La ren­contre entre la terre et l’eau est la pre­mière mani­fes­ta­tion, encore simple, mais déjà signi­fi­ca­tive, d’une rela­tion dia­lec­tique. Iah­vé et Elo­him sont dif­fé­rents : ils s’op­posent et se com­plètent ; ils forment un ensemble dont la sta­bi­li­té ne tient pas à son iner­tie, mais à l’é­qui­libre de forces qu’ils repré­sentent. La vie ne devient pos­sible que grâce à cet équi­libre, et une fois qu’elle est là, Elo­him et Iah­vé ne la quit­te­ront plus. Cette dua­li­té, loin de tendre vers une syn­thèse, devien­dra de plus en plus nuan­cée, dans la mesure où la vie devien­dra de plus en plus complexe.

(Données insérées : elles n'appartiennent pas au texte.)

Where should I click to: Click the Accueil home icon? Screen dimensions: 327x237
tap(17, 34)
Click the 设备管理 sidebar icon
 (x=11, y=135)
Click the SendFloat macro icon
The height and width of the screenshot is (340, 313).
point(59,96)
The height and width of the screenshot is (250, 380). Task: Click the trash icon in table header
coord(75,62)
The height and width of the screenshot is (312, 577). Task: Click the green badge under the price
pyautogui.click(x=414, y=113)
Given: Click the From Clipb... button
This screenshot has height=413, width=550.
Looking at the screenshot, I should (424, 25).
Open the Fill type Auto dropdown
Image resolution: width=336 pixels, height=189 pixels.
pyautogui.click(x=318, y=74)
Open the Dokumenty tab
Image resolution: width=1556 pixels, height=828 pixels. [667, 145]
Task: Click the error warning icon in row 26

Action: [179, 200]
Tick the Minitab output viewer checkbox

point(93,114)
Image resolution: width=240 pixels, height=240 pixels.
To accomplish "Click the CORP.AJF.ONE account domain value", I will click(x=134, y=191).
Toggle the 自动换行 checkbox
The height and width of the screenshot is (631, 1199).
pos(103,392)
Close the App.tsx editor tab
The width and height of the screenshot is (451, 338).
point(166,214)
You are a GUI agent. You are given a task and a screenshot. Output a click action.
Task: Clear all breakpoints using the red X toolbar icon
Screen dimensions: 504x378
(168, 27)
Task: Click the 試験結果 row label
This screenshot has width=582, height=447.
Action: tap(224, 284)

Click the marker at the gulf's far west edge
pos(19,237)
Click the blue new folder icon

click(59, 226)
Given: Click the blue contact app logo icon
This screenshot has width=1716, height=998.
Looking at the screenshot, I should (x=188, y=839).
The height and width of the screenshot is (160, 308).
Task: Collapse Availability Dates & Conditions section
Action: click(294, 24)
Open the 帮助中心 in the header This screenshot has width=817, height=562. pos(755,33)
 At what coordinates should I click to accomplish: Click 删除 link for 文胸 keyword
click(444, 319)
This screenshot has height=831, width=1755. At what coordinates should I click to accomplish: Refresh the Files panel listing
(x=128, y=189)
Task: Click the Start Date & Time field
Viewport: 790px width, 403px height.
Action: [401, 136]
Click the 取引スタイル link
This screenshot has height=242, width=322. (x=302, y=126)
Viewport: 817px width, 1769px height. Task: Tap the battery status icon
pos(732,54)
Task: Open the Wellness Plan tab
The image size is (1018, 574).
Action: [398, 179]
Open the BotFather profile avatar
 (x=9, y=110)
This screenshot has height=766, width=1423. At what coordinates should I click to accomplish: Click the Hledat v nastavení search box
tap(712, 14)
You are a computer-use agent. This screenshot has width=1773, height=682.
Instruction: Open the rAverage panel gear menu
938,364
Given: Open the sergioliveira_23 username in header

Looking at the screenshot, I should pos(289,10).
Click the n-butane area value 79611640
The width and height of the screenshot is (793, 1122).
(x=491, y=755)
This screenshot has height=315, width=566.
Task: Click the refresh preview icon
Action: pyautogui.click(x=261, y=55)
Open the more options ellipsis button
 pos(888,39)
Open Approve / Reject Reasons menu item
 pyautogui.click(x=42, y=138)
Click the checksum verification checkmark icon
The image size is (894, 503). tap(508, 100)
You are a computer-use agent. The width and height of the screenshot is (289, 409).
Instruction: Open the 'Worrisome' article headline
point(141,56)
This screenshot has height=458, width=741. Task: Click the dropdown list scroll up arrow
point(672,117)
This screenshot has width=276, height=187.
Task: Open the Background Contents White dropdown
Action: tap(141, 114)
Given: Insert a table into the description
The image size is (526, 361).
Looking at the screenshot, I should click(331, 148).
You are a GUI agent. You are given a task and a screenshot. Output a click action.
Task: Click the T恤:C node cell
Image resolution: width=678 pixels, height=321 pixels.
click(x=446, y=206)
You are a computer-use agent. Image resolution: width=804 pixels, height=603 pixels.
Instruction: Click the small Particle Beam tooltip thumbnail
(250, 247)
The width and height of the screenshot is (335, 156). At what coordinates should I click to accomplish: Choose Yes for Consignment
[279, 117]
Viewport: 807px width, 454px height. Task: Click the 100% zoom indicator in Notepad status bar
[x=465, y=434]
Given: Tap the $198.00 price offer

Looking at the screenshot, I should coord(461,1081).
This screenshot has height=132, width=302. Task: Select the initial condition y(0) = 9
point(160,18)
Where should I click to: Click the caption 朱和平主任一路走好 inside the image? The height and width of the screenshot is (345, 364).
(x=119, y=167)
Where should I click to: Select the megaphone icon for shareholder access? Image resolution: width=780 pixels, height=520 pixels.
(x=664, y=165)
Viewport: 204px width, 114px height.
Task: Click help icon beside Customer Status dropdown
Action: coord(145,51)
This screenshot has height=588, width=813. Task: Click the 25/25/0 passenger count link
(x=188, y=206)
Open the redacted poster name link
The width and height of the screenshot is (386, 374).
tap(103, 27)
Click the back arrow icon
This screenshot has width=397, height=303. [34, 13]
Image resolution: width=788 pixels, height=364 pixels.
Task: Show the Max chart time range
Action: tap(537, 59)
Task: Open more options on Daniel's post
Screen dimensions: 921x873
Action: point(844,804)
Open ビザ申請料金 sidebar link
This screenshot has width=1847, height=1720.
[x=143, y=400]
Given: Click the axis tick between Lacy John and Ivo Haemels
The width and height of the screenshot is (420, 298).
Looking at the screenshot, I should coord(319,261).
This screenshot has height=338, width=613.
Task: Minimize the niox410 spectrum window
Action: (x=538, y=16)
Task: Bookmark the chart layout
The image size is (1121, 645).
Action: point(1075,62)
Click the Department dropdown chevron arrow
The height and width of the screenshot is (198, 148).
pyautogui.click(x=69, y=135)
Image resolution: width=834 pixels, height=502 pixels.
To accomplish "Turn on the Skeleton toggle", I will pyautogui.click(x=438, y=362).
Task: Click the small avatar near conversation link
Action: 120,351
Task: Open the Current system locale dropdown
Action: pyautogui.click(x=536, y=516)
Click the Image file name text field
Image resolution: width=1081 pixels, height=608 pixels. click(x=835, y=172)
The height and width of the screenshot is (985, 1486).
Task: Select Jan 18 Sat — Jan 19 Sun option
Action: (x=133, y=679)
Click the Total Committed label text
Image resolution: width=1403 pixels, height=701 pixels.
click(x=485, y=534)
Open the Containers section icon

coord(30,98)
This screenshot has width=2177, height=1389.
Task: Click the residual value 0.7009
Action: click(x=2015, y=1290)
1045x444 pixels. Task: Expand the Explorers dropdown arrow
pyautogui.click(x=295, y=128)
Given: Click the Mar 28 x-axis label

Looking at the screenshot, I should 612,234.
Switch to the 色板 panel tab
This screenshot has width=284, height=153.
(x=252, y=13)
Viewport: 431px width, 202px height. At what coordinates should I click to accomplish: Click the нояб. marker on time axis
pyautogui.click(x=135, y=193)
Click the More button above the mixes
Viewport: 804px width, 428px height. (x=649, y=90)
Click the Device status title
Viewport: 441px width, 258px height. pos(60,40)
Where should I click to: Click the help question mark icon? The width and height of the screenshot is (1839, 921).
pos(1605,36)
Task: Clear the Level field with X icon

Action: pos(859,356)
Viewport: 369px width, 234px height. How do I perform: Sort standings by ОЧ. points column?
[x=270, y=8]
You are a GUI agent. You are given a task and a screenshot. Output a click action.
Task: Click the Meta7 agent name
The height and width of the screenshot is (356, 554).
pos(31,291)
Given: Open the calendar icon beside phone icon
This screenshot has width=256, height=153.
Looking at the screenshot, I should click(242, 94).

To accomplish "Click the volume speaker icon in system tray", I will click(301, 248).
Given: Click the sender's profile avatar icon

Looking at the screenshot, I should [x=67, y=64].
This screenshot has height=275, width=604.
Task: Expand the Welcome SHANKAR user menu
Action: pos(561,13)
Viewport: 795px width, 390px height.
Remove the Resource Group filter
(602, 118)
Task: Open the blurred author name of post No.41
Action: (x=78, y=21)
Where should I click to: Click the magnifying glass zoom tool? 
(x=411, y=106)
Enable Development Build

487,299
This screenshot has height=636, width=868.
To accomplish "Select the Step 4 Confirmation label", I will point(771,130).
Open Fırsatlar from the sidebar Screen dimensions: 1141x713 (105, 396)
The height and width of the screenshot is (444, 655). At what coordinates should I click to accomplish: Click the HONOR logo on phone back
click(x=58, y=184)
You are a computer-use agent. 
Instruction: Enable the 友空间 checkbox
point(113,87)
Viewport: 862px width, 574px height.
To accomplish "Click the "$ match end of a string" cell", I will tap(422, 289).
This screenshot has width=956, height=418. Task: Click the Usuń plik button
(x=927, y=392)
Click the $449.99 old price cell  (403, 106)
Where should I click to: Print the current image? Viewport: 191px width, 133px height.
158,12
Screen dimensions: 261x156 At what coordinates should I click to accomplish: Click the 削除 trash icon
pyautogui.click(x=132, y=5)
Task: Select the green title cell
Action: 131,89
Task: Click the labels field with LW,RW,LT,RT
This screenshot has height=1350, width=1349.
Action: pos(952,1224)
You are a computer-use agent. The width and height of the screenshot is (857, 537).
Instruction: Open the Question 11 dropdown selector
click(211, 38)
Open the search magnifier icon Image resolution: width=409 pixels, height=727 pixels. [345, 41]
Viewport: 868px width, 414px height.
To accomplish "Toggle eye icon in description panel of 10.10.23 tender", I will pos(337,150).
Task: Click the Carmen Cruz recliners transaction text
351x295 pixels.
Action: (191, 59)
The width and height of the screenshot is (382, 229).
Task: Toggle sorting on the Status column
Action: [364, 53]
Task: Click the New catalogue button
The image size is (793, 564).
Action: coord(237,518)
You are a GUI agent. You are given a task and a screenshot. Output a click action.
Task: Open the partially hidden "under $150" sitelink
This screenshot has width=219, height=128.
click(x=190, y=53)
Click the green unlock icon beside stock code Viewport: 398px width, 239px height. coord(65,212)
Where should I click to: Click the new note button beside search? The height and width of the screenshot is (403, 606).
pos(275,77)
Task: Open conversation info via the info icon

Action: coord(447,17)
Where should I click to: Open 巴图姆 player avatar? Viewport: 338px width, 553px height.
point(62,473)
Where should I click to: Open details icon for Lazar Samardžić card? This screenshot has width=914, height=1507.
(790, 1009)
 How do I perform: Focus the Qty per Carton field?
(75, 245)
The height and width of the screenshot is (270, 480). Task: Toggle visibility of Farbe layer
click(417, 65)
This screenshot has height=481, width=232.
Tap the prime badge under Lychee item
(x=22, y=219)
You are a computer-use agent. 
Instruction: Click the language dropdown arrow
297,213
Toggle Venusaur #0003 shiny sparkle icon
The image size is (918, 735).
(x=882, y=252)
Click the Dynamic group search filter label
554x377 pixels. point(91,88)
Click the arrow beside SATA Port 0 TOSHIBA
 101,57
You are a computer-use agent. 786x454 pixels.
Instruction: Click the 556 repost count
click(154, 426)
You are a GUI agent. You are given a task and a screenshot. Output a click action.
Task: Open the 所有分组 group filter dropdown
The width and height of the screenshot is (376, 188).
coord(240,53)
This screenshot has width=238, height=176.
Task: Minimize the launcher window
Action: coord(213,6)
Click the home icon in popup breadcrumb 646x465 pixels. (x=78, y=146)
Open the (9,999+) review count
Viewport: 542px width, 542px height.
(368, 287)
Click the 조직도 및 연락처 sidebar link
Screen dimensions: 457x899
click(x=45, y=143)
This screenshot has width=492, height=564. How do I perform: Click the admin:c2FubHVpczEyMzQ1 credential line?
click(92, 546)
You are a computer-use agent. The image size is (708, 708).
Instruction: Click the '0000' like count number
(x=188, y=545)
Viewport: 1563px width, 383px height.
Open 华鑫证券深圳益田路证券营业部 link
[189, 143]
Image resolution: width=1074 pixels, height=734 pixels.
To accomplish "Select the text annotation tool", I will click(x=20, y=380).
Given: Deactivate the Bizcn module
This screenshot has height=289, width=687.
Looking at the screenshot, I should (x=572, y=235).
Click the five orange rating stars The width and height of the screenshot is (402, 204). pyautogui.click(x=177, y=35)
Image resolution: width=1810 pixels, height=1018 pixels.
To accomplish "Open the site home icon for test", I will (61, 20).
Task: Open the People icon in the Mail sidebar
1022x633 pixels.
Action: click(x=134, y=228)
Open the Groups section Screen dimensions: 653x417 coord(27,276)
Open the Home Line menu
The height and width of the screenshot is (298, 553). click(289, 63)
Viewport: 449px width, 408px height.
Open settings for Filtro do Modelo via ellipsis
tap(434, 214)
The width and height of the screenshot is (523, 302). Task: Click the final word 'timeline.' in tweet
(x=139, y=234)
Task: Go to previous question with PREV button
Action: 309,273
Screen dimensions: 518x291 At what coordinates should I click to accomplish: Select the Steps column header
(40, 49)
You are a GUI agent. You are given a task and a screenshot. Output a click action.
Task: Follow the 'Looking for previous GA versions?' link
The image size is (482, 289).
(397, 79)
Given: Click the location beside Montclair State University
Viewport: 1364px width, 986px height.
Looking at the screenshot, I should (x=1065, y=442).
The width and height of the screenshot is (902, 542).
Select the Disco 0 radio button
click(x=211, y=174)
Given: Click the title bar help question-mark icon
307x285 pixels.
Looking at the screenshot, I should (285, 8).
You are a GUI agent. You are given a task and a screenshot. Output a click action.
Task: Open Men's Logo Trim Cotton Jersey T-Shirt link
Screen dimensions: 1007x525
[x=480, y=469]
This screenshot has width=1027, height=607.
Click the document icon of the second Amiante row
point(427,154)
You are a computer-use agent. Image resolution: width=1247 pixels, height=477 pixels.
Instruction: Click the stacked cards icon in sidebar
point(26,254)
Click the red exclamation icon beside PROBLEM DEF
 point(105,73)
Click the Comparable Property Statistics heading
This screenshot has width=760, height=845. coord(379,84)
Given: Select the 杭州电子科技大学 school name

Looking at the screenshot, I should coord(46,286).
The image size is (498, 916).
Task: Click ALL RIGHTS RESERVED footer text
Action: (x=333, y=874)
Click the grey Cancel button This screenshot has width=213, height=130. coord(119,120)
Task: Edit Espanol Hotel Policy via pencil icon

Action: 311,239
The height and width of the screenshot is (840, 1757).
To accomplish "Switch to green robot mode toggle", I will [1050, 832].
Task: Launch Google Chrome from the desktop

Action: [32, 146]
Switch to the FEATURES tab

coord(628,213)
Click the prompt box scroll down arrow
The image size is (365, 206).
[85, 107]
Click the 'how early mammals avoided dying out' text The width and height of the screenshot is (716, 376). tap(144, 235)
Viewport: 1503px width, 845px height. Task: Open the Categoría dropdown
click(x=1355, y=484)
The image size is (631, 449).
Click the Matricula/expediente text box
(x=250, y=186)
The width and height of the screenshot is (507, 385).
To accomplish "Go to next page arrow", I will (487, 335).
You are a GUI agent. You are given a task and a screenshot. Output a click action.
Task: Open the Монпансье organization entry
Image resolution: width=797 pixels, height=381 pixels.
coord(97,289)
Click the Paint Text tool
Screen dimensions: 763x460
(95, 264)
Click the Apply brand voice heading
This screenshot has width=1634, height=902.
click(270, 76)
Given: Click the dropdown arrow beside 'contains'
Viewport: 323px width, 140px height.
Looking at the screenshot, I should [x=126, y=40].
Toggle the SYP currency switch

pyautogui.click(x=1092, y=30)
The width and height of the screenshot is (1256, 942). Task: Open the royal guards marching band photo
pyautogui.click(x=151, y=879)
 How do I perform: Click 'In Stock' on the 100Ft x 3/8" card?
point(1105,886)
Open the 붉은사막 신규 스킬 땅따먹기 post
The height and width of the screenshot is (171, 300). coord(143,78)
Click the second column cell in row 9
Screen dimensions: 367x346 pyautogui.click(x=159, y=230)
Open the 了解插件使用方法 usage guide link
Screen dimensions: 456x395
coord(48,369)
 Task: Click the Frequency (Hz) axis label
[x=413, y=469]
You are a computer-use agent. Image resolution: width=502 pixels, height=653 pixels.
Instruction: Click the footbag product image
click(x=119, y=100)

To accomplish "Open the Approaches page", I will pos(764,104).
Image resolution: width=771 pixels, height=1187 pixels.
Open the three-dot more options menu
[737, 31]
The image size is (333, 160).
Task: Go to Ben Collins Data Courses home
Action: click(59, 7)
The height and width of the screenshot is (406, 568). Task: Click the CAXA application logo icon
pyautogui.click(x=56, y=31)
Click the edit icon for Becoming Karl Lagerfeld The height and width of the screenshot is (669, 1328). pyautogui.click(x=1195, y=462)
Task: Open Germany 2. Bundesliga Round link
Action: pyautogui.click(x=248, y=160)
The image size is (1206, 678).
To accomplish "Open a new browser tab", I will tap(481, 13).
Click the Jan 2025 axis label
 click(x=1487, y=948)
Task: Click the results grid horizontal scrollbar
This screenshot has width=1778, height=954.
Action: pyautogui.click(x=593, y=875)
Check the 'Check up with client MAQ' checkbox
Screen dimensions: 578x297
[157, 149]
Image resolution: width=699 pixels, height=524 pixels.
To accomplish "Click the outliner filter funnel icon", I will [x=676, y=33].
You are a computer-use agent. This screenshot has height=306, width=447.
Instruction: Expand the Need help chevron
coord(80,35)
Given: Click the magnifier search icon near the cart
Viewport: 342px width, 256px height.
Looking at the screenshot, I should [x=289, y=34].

Les légendes se suc­cèdent en un ordre chro­no­lo­gique, allant de la cel­lule ori­gi­nelle (Adam et Ève au Para­dis) à la famille, puis au groupe eth­nique, de plus en plus grand, jus­qu’au moment où cette eth­nie va se frag­men­ter en tri­bus, dont cha­cune garde une iden­ti­té cultu­relle, mais qui entendent bien for­mer un peuple, une nation. À cet ordre chro­no­lo­gique se super­pose un ordre logique, plus impor­tant, plus signi­fi­ca­tif. Une huma­ni­té de plus en plus nom­breuse, pro­gres­sant dans la mai­trise de la vie, ren­con­tre­ra for­cé­ment des pro­blèmes de plus en plus graves. Ce sont des moments de crise, où l’é­qui­libre entre Iah­vé et Elo­him est com­pro­mis. Il est donc nor­mal qu’ils appa­raissent à ces moments-là.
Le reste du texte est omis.